*** Supplied passage Section Begins ***

Here is what President Obama wrote in support of Baclofen treatment for baclofen. A couple of months later the NIH started its trial of Baclofen for anxiety and alcoholism:
Thank you for writing. I have heard from many Americans whose lives have been affected by a wide range of health conditions and diseases. Whether they are common, preventable ailments or rare, life-threatening illnesses, we must do more to find cures and improve treatments for patients.
I have always been a strong supporter of medical research because of its power to lead to discoveries that save lives, relieve suffering, and improve quality of life for those afflicted. Medical miracles do not happen by accident. They often result from painstaking and costly research, as well as years of trial and error. From the sequencing of the human genome to life-saving vaccines and pioneering cancer treatment, Federally-funded research has led to scientific progress and improved health care for countless Americans.
To advance medical research, the American Recovery and Reinvestment Act made over $10 billion available to the National Institutes of Health for scientific research grants. This money has helped fund an array of research projects in labs and hospitals across our country. I also lifted the ban on Federal funding for embryonic stem cell research, which has the unique potential to help us better understand—and possibly cure—some of the most devastating diseases and conditions. To explore the steps my Administration is taking, please visit www.NIH.gov.
At times, our pride in discovery of innovative drugs is tempered by shortages of vital medications, including some used for the treatment of cancer. That is why in October 2011, I signed an Executive Order directing the Food and Drug Administration (FDA) to take action to help reduce and prevent drug shortages, protect consumers, and prevent price gouging. Since then, over 100 drug shortages have been averted. Additionally, the FDA has taken action to increase drug companies’ notifications of potential drug shortages so they can work to prevent or mitigate a shortage before it becomes a crisis. Through these and other aggressive efforts, we will continue working to protect the health of Americans and ensure patients have access to the lifesaving medicines they need.

*** Supplied passage Section Ends ***
*** Provided material Section Begins ***

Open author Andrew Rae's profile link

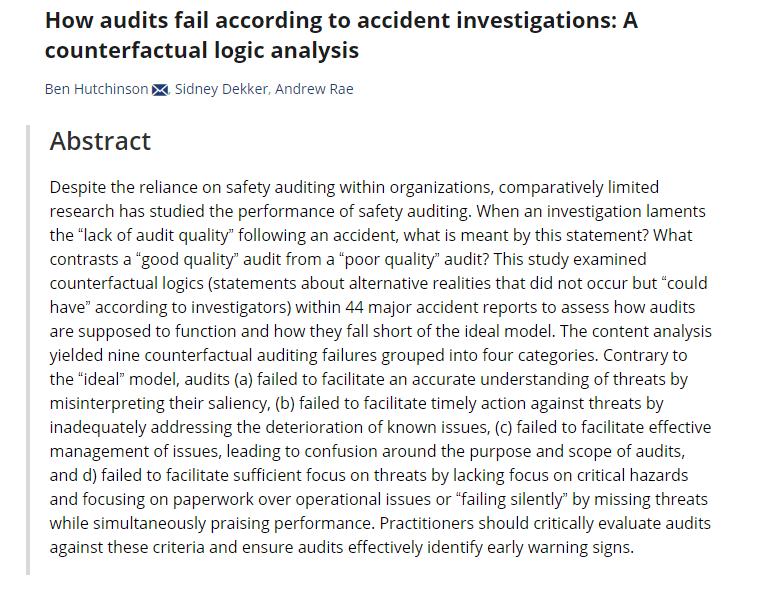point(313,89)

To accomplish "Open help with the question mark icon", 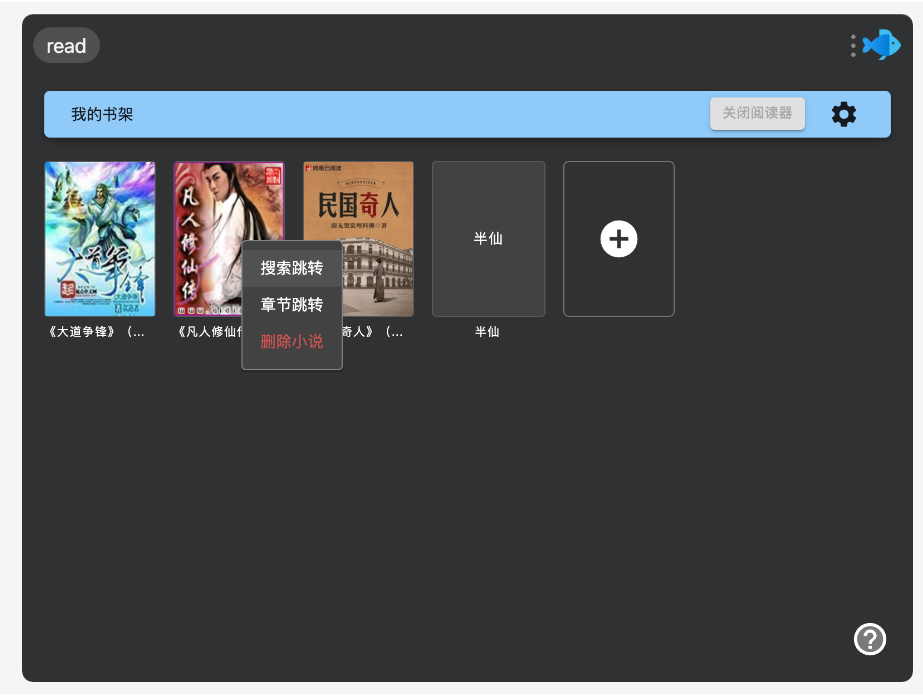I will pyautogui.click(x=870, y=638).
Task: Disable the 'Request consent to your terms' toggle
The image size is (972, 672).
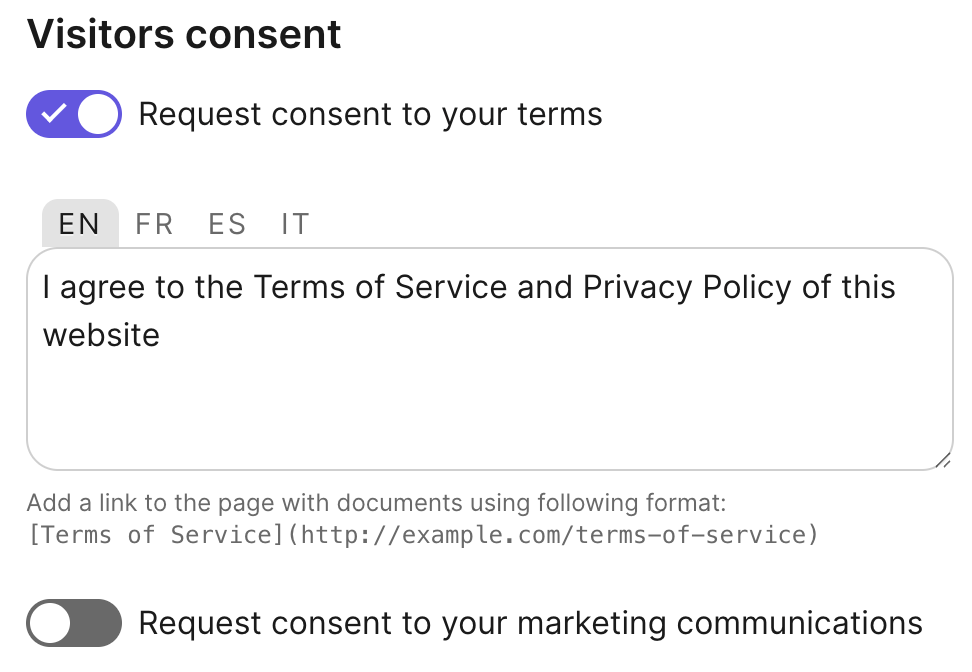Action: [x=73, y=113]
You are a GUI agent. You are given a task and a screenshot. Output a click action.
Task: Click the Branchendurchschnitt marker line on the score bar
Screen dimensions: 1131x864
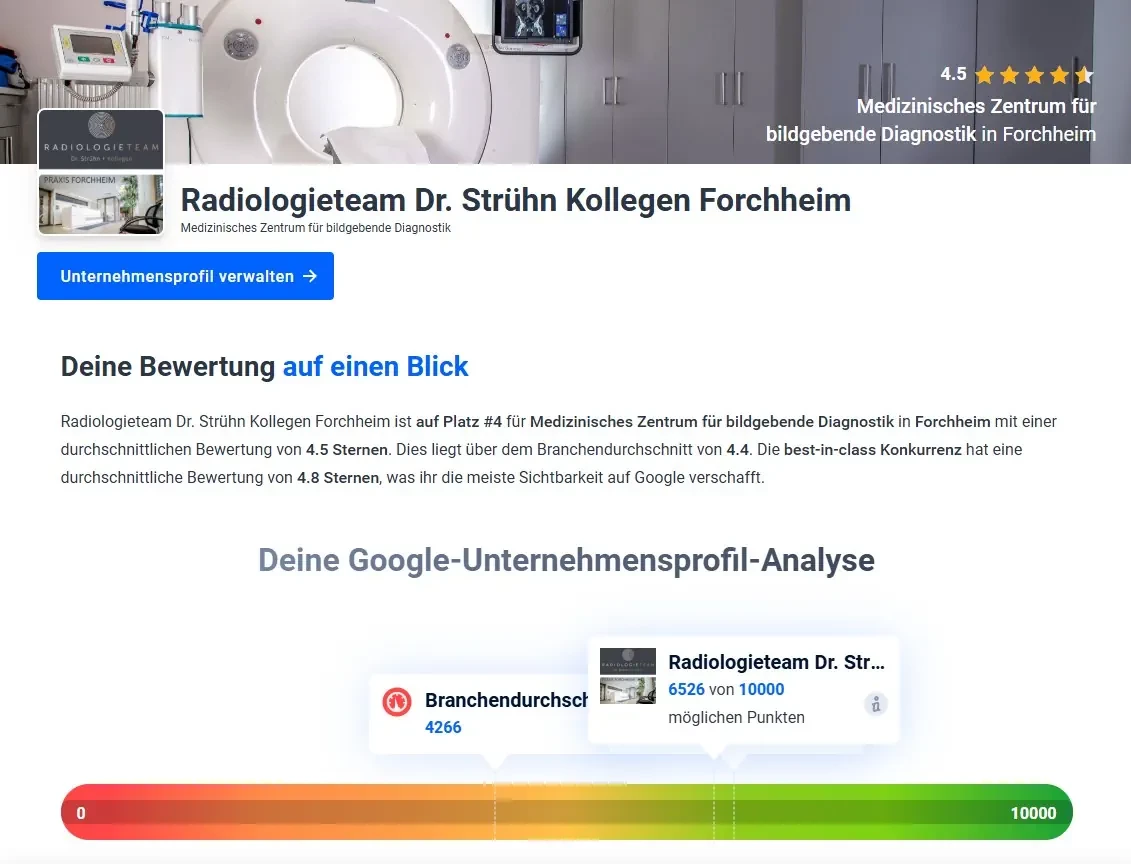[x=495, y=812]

*** Provided material Section Ends ***

◆ Activity 1: Write out the text on medical research word for word, from "I have always" to "for countless Americans.".
◆ Activity 2: According to the text on medical research, how much did the American Recovery and Reinvestment Act make available to the National Institutes of Health?
◆ Activity 3:
Decide whether each statement agrees with the text on medical research. Answer yes or no, and quote the words of the text that decide it.
(a) The Executive Order on drug shortages was signed in October 2011.
(b) The ban on Federal funding for embryonic stem cell research was kept in place.
(c) Fewer than 50 drug shortages have been averted since the Executive Order.

◆ Response area 1:
I have always been a strong supporter of medical research because of its power to lead to discoveries that save lives, relieve suffering, and improve quality of life for those afflicted. Medical miracles do not happen by accident. They often result from painstaking and costly research, as well as years of trial and error. From the sequencing of the human genome to life-saving vaccines and pioneering cancer treatment, Federally-funded research has led to scientific progress and improved health care for countless Americans.

◆ Response area 2: Over $10 billion, for scientific research grants.

◆ Response area 3:
(a) Yes: "in October 2011, I signed an Executive Order directing the Food and Drug Administration (FDA) to take action to help reduce and prevent drug shortages"
(b) No: "I also lifted the ban on Federal funding for embryonic stem cell research"
(c) No: "Since then, over 100 drug shortages have been averted."